# WHAT NEEDS TO BE DONE
The task requires repeating, word for word, the lines from the one with "Task: Expand the MCQ Challenge section" through the end of the material, leaving out all pictures.

[DATA — start]

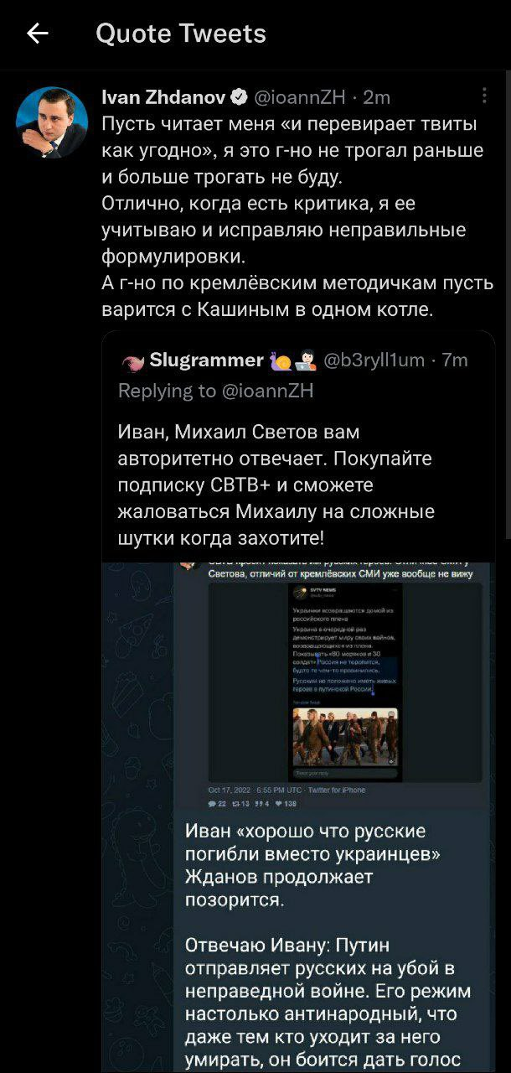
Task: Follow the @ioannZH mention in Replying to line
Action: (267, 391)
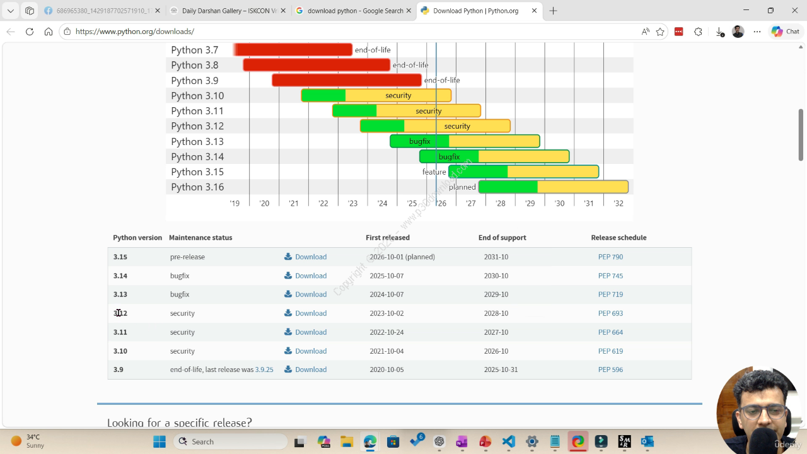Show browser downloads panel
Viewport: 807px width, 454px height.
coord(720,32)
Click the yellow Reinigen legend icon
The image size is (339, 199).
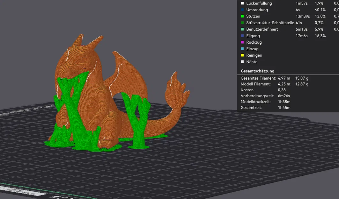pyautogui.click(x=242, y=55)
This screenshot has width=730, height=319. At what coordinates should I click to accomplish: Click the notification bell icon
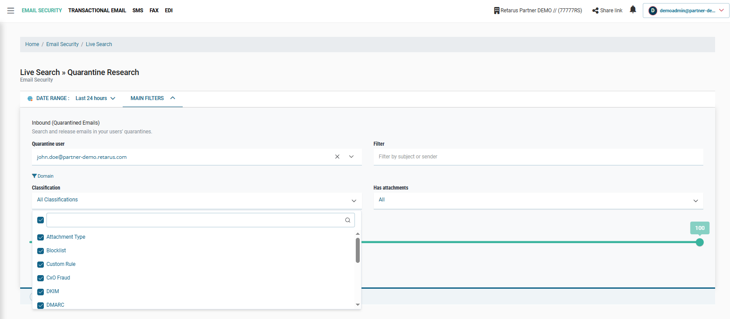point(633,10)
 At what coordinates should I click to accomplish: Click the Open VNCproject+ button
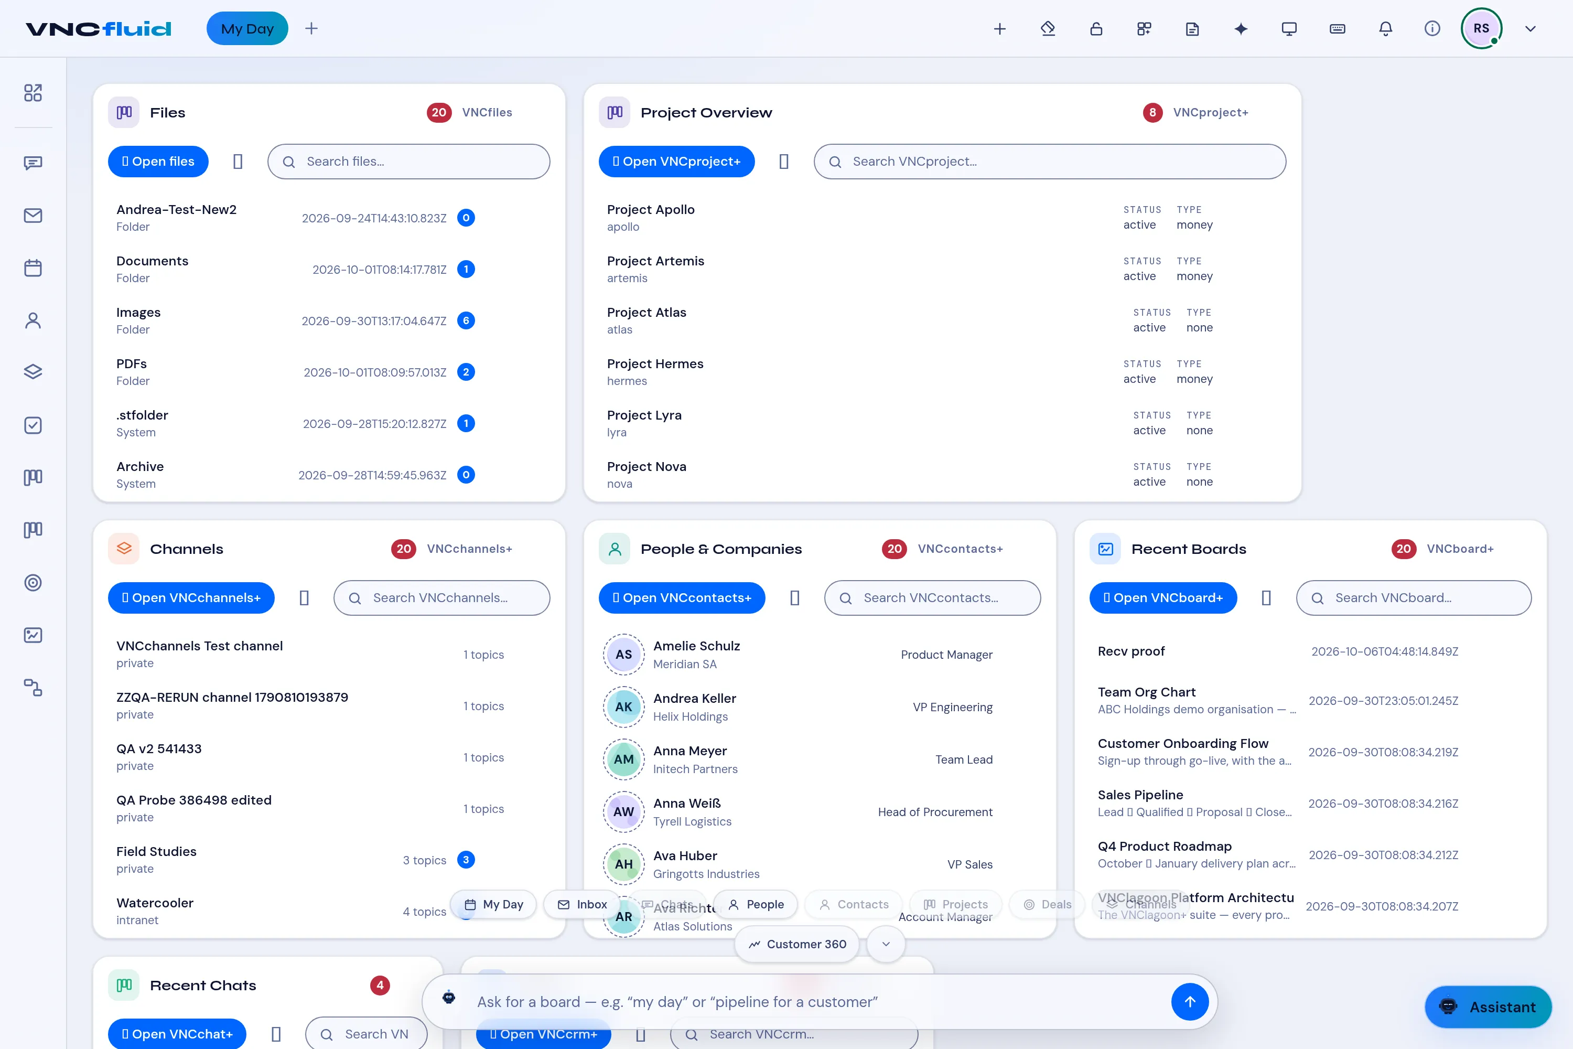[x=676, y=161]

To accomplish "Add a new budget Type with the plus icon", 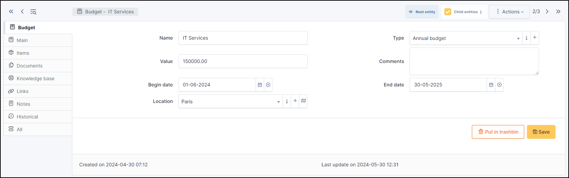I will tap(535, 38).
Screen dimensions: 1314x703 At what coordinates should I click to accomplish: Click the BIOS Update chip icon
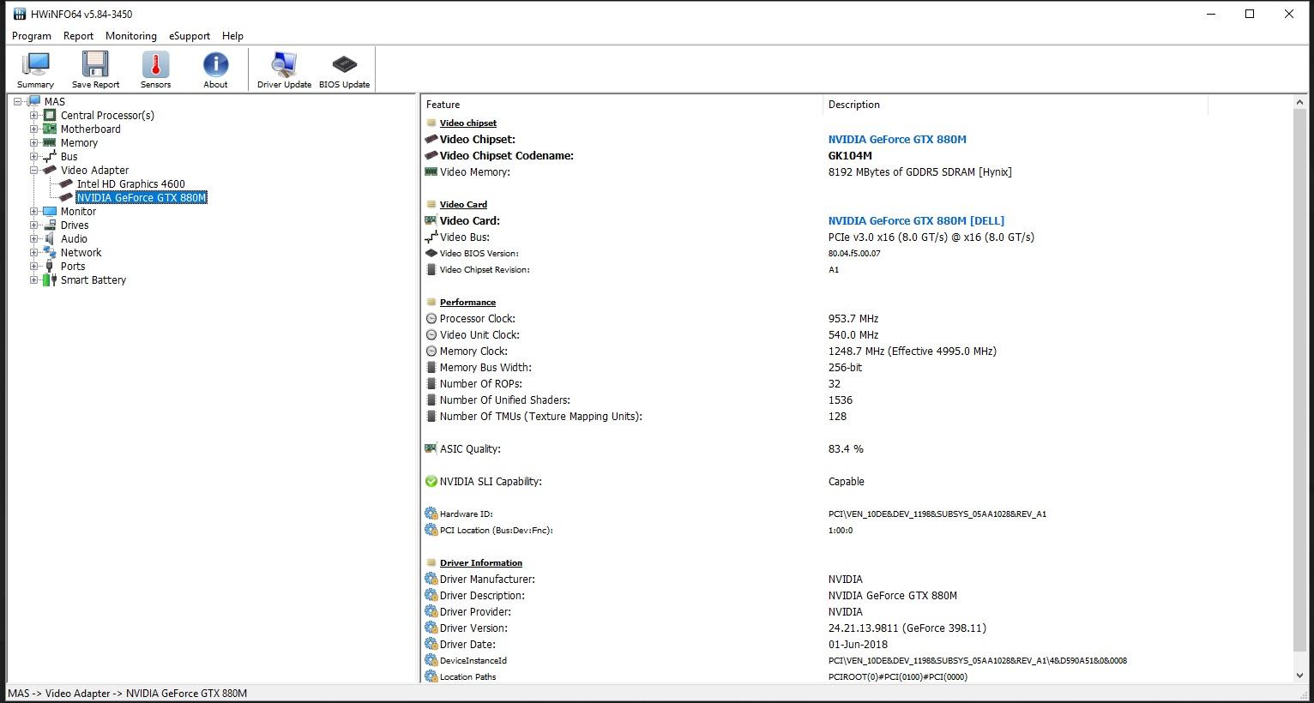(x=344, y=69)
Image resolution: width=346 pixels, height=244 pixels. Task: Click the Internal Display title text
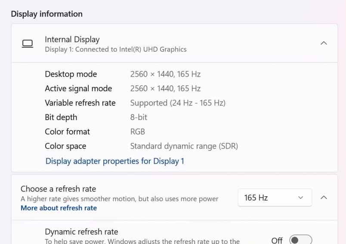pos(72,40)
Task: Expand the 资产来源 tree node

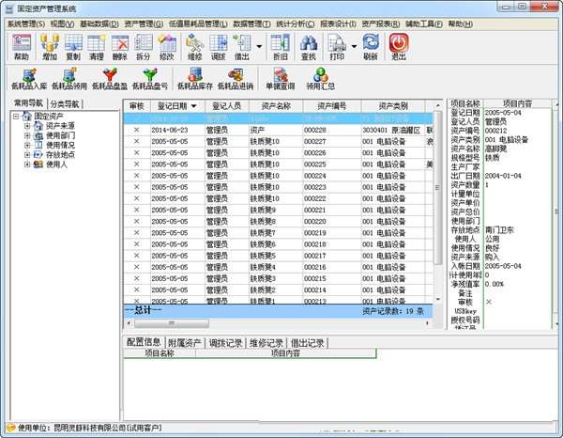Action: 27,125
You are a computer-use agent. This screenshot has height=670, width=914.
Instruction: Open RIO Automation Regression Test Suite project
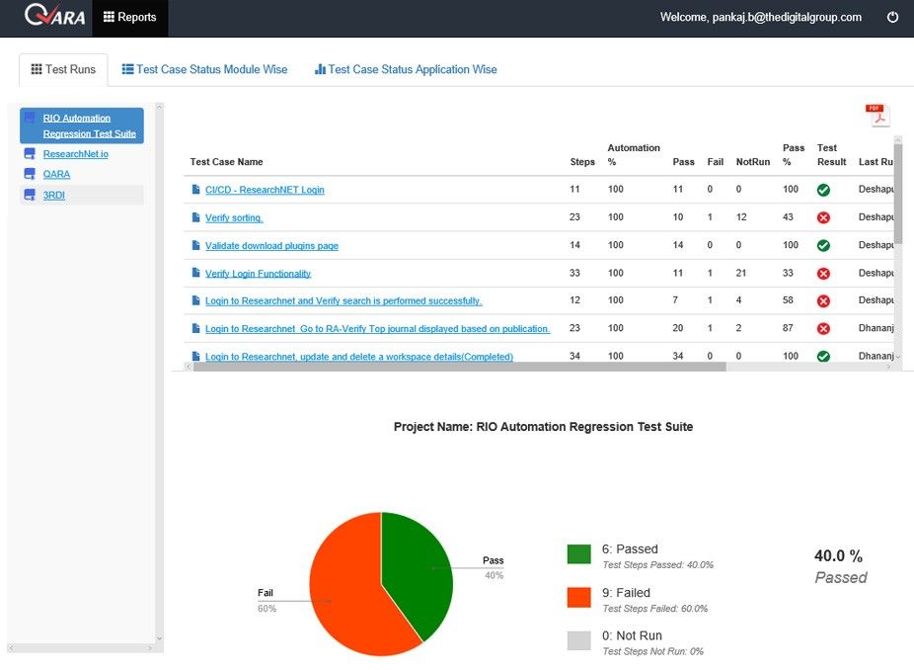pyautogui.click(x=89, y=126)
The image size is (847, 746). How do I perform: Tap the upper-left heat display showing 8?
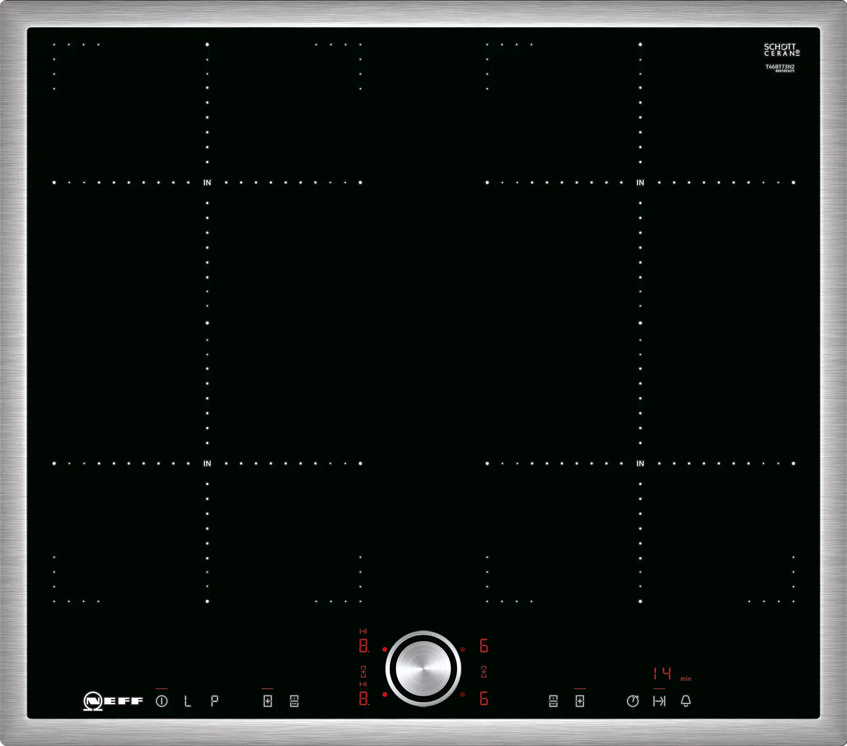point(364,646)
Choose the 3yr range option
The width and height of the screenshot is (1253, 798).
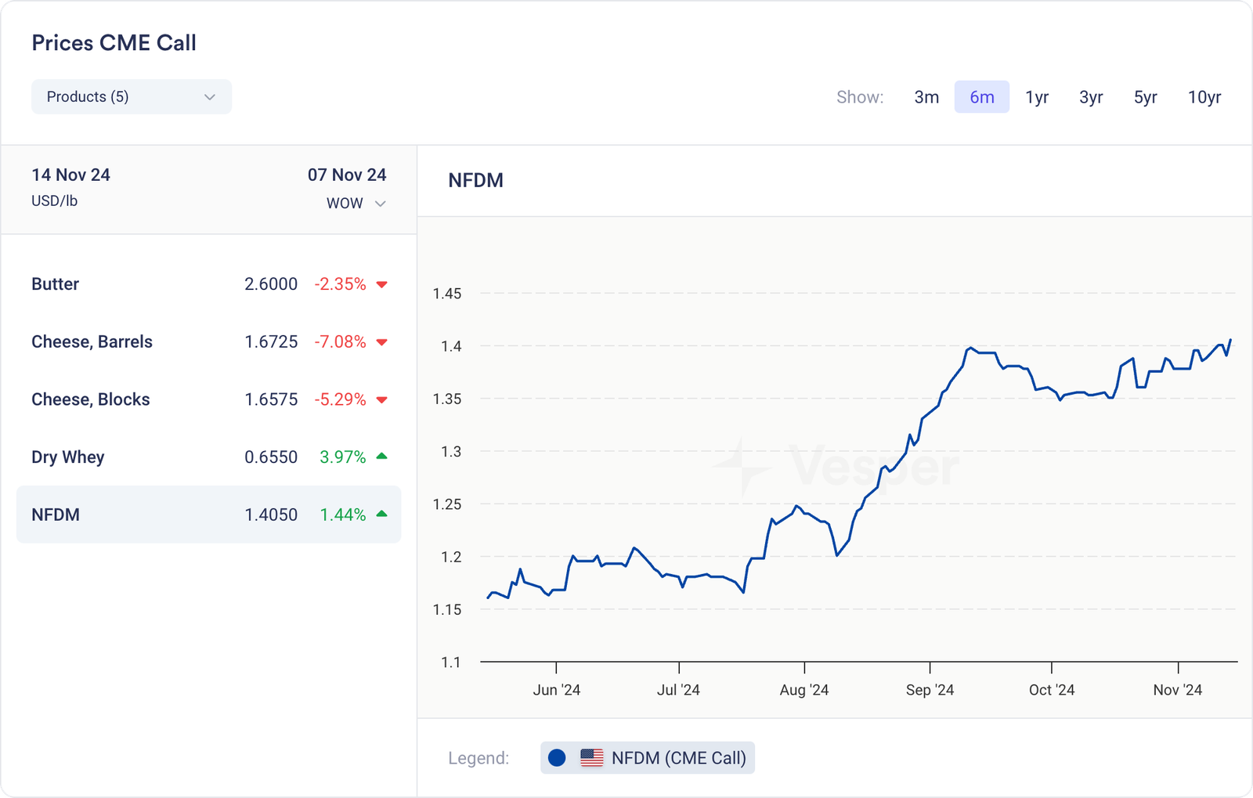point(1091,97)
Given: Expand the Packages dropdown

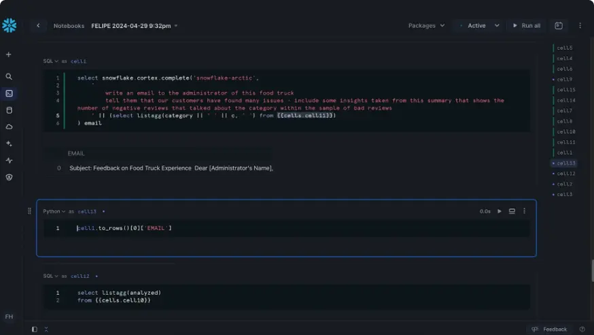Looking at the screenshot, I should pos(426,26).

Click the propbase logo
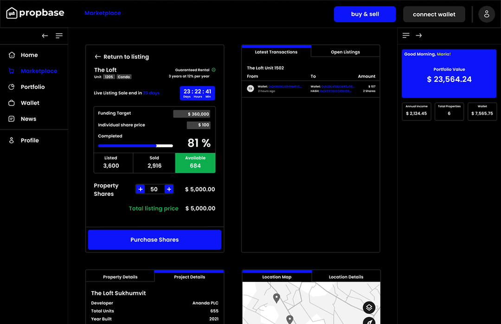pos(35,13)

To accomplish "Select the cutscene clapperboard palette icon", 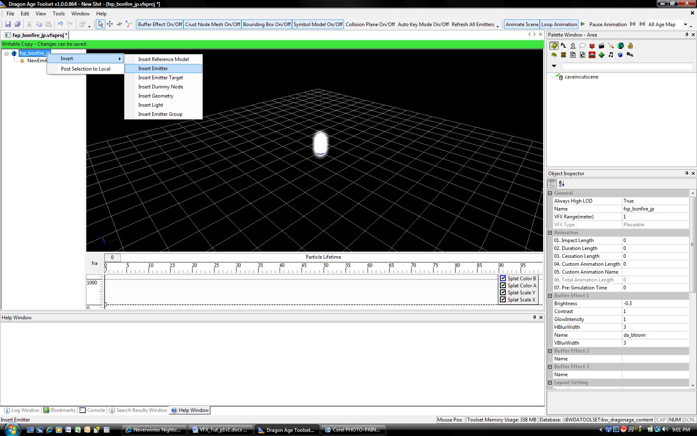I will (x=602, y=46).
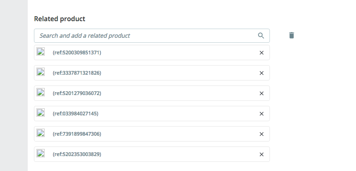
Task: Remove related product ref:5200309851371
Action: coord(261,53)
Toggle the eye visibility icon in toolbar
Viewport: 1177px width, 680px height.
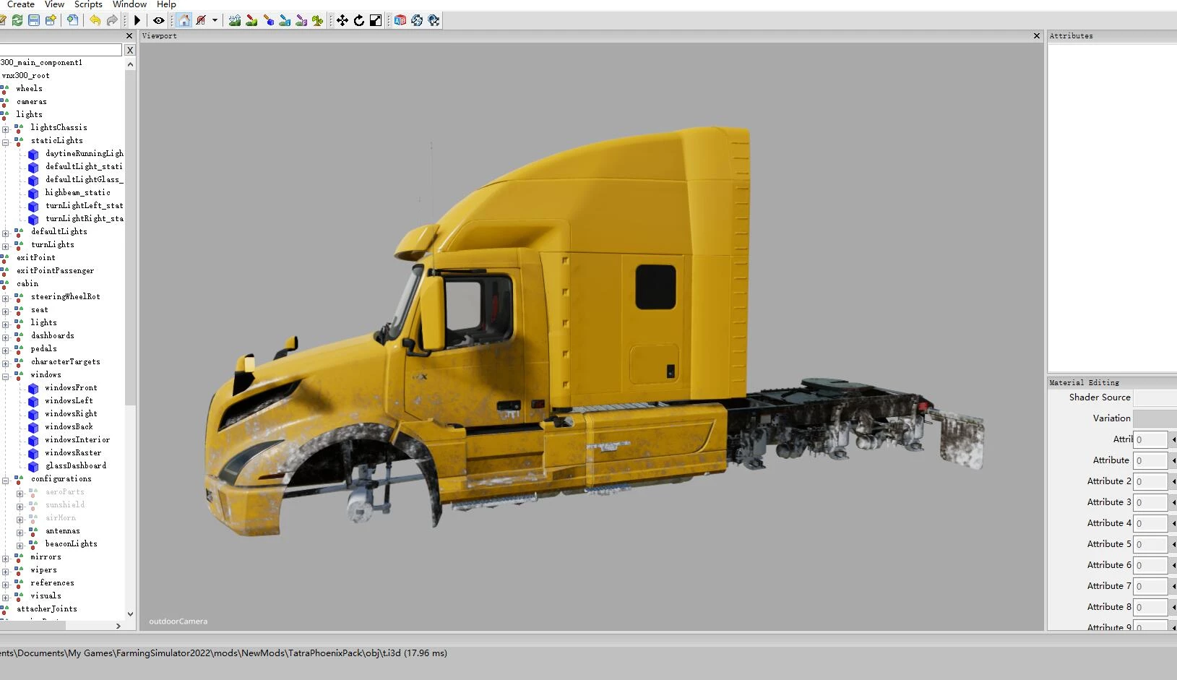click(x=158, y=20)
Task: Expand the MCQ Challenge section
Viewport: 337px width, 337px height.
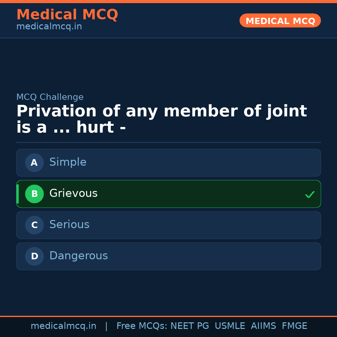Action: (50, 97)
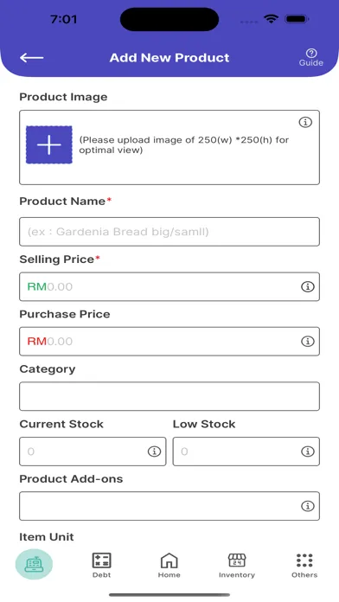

[DATA — finish]

# SOLVED EXERCISE
Task: Expand the MCQ Challenge section
Viewport: 337px width, 337px height.
Action: (50, 97)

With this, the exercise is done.